Я не стал ломаться и начал рассказывать. Вот мы идем, вот нас останавливают, начинают грубить… Следователь внимательно слушал, делал пометочки на листке бумаги, потом долго молчал. И наконец изрек:
— Все хорошо, все правильно и логично. Но не сходится с фактами.
Он подождал от меня вопросов, но я деликатно предоставил право разыгрывать спектакль ему самому. Тот чуть нахмурился.
— Хозяйке магазина вы сказали, что вы приезжие и вас ограбили. По вашему рассказу выходит, что грабитель был один и вы его убили. Вопрос — где ваши вещи?
Следователь подождал ответа, а у меня была только одна мысль — не краснеть от стыда за собственную глупость.
— Вы знаете, в те минуты думалось совершенно о другом. Возможно, они так и валяются в переулке, если кто не стырил.
— Возможно. Но вам надо будет составить список, чтобы можно было говорить о возмещении.
Я только отмахнулся:
— Сейчас это не столь важно.
— Следующее. Вы утверждаете, что грабитель ударил вас ножом и ранил.
Тут я торопливо кивнул — ведь это правда.
— Опять не сходится. Судя по месту удара, величине разреза, количеству крови, вы должны были умереть, самое позднее, через минуту. Но вы живы и прекрасно выглядите.
— Может, куртка болталась, я извернулся и удар прошел вскользь?
— Может быть. Но тогда откуда столько крови и чья она?
Оставалось только пожать плечами.
— Меня ударили, кровь моя, так и было. Что я могу еще сказать?
— И это можно допустить. Но после этого вы, предположительно смертельно раненный и истекающий кровью, одним ударом рассекли человека почти напополам. Причем не сверху вниз, как это обычно делается, а снизу вверх. Вы такой великий боец?
— Ну что вы, я даже нигде не учился.
— Позволите взглянуть на ваш меч?
Я засомневался, но хамить пока было рано. Сняв меч, положил его на стол следователя. Тот выдвинул лезвие, внимательно осмотрел его под разными углами. Потом вернул на стол и придавил ладонью.
— Следы крови есть. Но сам клинок внешне выглядит совершенно обычно, и нанести им удар, подобный вашему, просто невозможно.
Я снова пожал плечами.
— У меня начинает складываться совершенно другая картина преступления. Вы что-то не поделили с этим человеком. Хладнокровно убили, воспользовавшись моментом. Но кто-то стал свидетелем этого преступления, и вам пришлось заметать следы второпях. Вы проткнули свою куртку ножом погибшего, измазали его кровью и постарались, чтобы люди это заметили. Последовала слезливая история о грабителе, и вот уже все вас жалеют, а вы приобретаете ореол жертвы и скрываетесь от правосудия.
Я прикинул про себя.
— Действительно, можно и так рассудить. Но я говорил правду.
— Возможно. Но убитый уже ничего не сможет уточнить, а ваши слова противоречат фактам. А если добавить к этому то, что вы совершенно неизвестная и непонятная личность, то картина получается и вовсе удручающая.
— Разве Таня ничего не рассказала обо мне?
— Вы будете смеяться, но она высказалась в том духе, что она всего лишь слабая женщина и за нее отвечать будет брат. Она ему полностью доверяет!
Глядя на мое растерянное лицо, следователь засмеялся сам.
— Ну нельзя же идти на убийство таким неподготовленным! Вы бы хоть простейшую историю продумали в деталях, прежде чем решаться на подобное.

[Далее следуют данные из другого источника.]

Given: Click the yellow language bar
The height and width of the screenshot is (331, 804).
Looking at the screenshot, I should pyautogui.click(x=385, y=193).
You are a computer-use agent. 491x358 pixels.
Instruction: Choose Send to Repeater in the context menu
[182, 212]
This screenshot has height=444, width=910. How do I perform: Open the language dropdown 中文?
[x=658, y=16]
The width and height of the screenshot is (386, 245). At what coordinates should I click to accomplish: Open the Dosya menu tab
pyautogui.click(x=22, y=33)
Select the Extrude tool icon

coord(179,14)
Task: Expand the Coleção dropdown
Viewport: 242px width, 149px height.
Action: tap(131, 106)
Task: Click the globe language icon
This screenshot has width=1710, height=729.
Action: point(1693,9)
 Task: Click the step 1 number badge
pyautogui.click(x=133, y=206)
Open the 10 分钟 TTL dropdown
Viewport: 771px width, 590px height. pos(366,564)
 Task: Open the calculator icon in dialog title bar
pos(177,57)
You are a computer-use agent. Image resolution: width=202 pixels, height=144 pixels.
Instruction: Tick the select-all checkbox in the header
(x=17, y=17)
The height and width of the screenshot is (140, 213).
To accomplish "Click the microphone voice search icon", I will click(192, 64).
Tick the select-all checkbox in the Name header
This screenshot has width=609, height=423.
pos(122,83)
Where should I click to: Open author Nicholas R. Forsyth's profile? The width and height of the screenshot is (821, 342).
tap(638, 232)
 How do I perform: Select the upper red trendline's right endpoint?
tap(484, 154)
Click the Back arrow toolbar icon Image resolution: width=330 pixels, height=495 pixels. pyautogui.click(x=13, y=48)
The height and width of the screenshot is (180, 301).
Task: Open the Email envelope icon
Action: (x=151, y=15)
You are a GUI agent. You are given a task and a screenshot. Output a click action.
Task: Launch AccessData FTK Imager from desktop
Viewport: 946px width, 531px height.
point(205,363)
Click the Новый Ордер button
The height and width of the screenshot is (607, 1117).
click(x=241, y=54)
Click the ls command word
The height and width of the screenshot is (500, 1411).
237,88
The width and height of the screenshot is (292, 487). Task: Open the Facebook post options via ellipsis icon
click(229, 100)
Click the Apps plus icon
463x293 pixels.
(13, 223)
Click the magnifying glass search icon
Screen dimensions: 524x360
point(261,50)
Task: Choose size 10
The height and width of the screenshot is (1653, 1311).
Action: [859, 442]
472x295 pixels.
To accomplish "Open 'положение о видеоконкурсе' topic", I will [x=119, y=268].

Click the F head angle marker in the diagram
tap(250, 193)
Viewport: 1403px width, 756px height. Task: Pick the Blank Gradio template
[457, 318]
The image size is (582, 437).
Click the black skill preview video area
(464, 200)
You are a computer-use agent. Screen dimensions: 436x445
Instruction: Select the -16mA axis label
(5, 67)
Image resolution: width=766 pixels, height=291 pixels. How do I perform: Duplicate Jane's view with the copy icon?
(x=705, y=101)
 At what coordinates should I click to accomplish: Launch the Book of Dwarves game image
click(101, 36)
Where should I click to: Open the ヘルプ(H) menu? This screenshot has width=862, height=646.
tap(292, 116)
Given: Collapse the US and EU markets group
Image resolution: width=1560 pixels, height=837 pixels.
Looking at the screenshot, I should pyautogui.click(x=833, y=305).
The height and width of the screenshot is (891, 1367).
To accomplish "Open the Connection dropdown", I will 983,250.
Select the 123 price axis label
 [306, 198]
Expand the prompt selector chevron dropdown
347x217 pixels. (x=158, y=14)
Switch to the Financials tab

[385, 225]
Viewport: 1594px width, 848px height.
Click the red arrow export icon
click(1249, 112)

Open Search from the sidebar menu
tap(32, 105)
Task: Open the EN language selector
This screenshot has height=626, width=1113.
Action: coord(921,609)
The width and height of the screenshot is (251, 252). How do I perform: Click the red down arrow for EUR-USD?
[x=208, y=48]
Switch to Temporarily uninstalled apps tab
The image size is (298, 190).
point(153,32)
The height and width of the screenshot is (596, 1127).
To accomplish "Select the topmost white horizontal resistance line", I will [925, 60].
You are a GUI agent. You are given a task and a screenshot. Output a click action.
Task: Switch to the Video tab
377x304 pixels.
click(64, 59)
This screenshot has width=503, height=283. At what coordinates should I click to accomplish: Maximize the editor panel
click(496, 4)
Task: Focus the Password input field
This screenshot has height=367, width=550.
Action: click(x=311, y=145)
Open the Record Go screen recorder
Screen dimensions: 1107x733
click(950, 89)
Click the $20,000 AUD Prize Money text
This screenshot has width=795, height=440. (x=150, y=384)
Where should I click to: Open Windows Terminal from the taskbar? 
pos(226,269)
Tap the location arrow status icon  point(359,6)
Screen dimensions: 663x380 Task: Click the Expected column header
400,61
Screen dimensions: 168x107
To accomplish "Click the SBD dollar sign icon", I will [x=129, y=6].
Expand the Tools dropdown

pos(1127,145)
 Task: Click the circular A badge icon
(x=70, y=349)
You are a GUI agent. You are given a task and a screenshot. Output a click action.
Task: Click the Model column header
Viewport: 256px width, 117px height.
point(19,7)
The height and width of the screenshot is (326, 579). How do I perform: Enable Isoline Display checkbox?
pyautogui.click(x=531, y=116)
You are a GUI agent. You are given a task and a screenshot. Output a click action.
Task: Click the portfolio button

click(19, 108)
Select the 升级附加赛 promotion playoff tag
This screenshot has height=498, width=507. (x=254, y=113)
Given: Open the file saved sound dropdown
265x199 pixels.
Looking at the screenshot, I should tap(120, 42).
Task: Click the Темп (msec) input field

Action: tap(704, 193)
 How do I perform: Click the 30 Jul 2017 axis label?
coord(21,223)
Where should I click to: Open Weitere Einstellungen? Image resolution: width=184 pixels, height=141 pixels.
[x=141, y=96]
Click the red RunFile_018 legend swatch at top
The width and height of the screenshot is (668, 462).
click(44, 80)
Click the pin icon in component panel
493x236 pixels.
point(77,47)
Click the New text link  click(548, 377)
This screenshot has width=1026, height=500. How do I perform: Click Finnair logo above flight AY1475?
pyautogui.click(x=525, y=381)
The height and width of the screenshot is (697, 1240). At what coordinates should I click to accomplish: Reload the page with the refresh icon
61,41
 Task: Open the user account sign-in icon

Он ждал от меня слез и раскаяния, но я больше был раздавлен осознанием собственной глупости, чем возможным наказанием. Не дождавшись новых слов, следователь снисходительно хмыкнул.
— Но я не стал беспокоить госпожу Таню выяснением подобных мелочей. — Он достал из папочки пару листков и показал их мне. — Никого не узнаете?
Я с удивлением увидел наши с Таней портреты. Про мой не скажу, а вот Таню нарисовали вполне похоже.
— Девушка похожа на мою сестру.
— Вот видите, вы уже начинаете говорить правду. А знаете, откуда взялись эти портреты?
Я пожал плечами.
— Такие портреты были разосланы по всему королевству. А в пояснении к ним написано, что это портреты великих целителей, злодейски похищенных врагами королевства. И при их обнаружении требуется немедленно сообщить в канцелярию Наместника. Не знаю, что имелось в виду под «целительством», но убиваете вы превосходно. Думаю, когда за вас возьмутся специалисты Наместника, они быстро оживят вашу память, вплоть до момента рождения. — Он помолчал. — Ничего не желаете мне сказать?
— Все, что можно, я уже сказал.
Голос невольно дрогнул, и фраза прозвучало резковато, с акцентом на слове «можно». Следователь замер, разглядывая меня.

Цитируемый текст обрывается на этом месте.